Dampak globalisasi informasi, secara fisik mudah ditemui di sekitar kita. Di antaranya yang menonjol adalah fenomena meningkatnya konsumerisme, pragmatisme, sekulerisme, gaya hidup (lifestyle), dan budaya populer.

Nasionalisme Simbolik

Globalisasi informasi memang potensial menyebabkan memudarnya kecintaan dan penghargaan terhadap bangsa sendiri. Hal-hal yang berkaitan dengan simbol-simbol kenegaraan menjadi tidak penting lagi. Kasih sayang sesama anak bangsa menjadi perilaku langka. Kesetiaan kepada negara hanya menjadi sumpah jabatan tanpa makna. Lebih-lebih ketika melihat bangsa lain tampak lebih hebat.

Pendek kata, globalisasi informasi telah membikin kabur makna nasionalisme. Yang ada kemudian hanya nasionalisme simbolik yang kering makna dan aplikasi. Oleh karena itu, masalah-masalah yang seharusnya sudah "selesai" seperti persatuan nasional, dan kekhasan bangsa, yang menjadi bagian dari cita-cita nasionalisme, dewasa ini kembali mengemuka dan menjadi wacana publik.
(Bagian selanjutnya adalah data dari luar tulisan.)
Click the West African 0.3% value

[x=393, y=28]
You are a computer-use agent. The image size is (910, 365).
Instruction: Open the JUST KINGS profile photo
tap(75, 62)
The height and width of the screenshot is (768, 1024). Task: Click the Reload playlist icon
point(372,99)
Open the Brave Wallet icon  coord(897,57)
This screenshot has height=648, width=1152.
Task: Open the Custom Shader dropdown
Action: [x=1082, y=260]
Dalam konfigurasi intensitas dampak yang berbeda bagi kalangan masyarakat yang berbeda, posisi kepedulian sosial menjadi bernilai sangat strategis. Meski kedengaran simpel untuk dipahami, sesungguhnya kepedulian sosial tidak mudah diimplementasikan.

Dalam perspektif mengantisipasi dampak globalisasi informasi, kepedulian sosial mewujud dalam bentuk sikap kebersamaan, misalnya, untuk patuh termasuk saling mengingatkan untuk tidak melanggar peraturan perundang-undangan yang berlaku sebagai bagian penting dari rules of the game dalam kita berbangsa dan bernegara.

Berbasis kepedulian sosial, setiap individu warga negara selalu terbuka dan bersedia untuk mendengar dan menerima nasihat yang bijak dari siapa pun. Dengan kepedulian sosial yang tinggi akan memperkaya makna kebersamaan dan kekompakan kita sebagai sebuah bangsa, yang pada gilirannya akan menimbulkan kebanggaan nasional. Marilah kita sering berseru: "Kita bangga menjadi Indonesia". Mudah dan tak butuh banyak energi. Dampak psikologisnya, yakinlah akan terasa di kemudian hari. Selamat merayakan HUT Ke-62 RI.(68)

--- Drs Saman Kadarisman, kepala BIKK Provinsi Jawa Tengah.